À un feu rouge, il a murmuré :

— Vous pensez qu’ils vont rire ?

— Non.

— Vous n’en savez rien.

— C’est vrai. Je n’en sais rien.

Il a tourné la tête vers moi.

— Alors pourquoi vous dites non ?

J’ai gardé les mains sur le volant.

— Parce que même s’ils disent non, tu n’auras pas à avoir honte d’avoir essayé.

Il a regardé par la fenêtre.

— Madame Madeleine dit pareil.

— Elle est plus intelligente que moi.

— Elle dit ça aussi.

J’ai ri.

Et lui aussi, un peu.

À la pâtisserie, je suis restée dehors.

C’était important.

Je n’ai pas parlé à sa place.

Je n’ai pas expliqué.

Je n’ai pas arrangé.

Je l’ai vu entrer, droit mais nerveux, son enveloppe à la main.

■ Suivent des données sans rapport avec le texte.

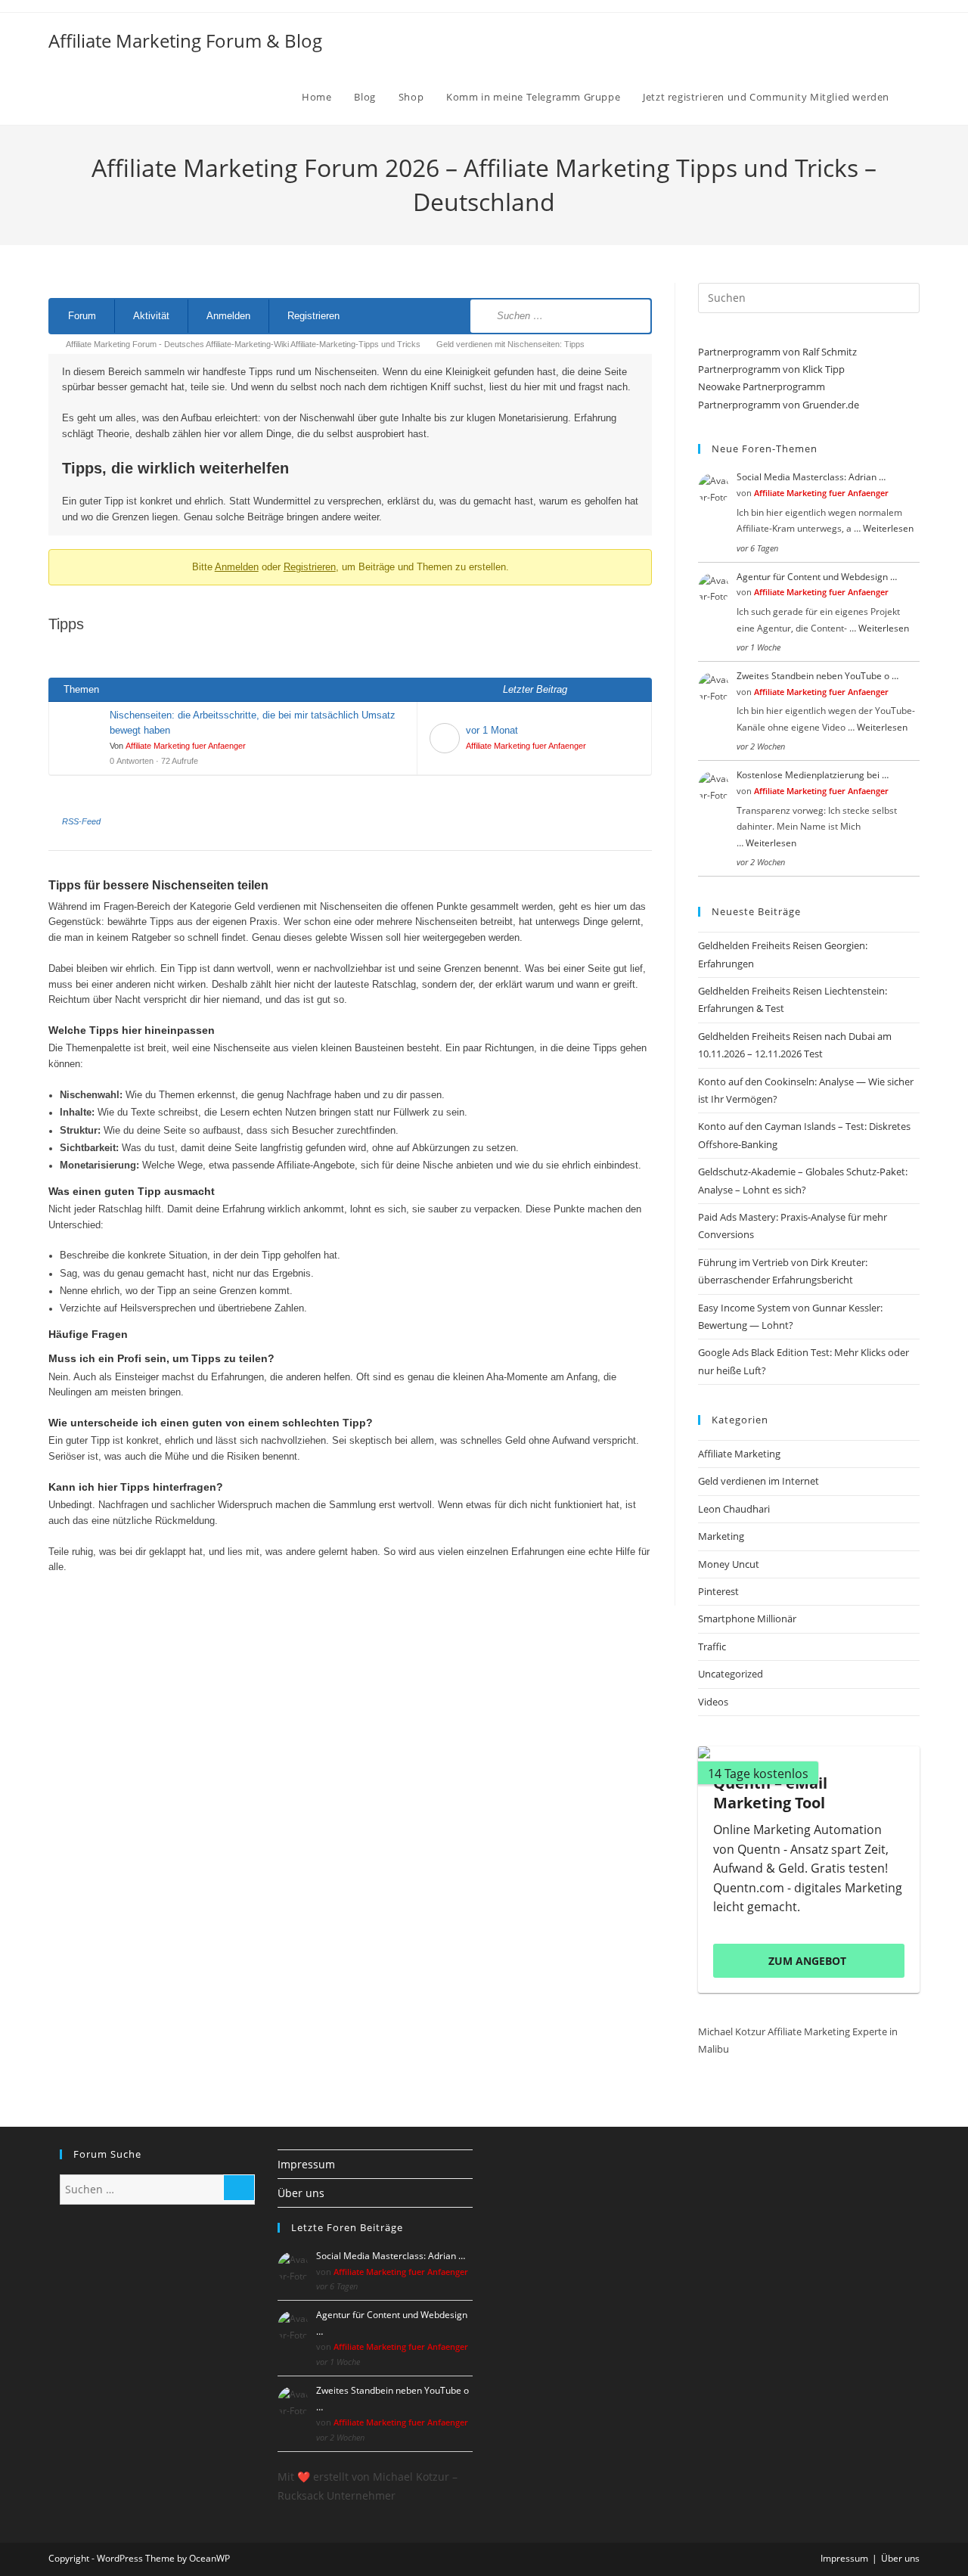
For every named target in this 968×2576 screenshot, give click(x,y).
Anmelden (228, 315)
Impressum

Derrière la vitrine, une femme d’une cinquantaine d’années l’a accueilli.

Elle a d’abord regardé ses bras tatoués.

Puis son visage.

Puis le dossier.

J’ai retenu mon souffle.

Dix minutes plus tard, Léo est ressorti.

Il ne souriait pas.

Mon cœur est tombé.

— Alors ?

Il a avalé sa salive.

— Elle a dit qu’elle me rappelait.

Je n’ai pas menti.

— Ce n’est pas un oui.

— Non.

— Mais ce n’est pas un non.

Il a hoché la tête.

Puis il a ajouté, presque étonné :

— Elle a lu la lettre devant moi. Jusqu’au bout.

Dans sa voix, il y avait quelque chose qui ressemblait déjà à une victoire.

Quand nous sommes rentrés, maman nous attendait devant la maison.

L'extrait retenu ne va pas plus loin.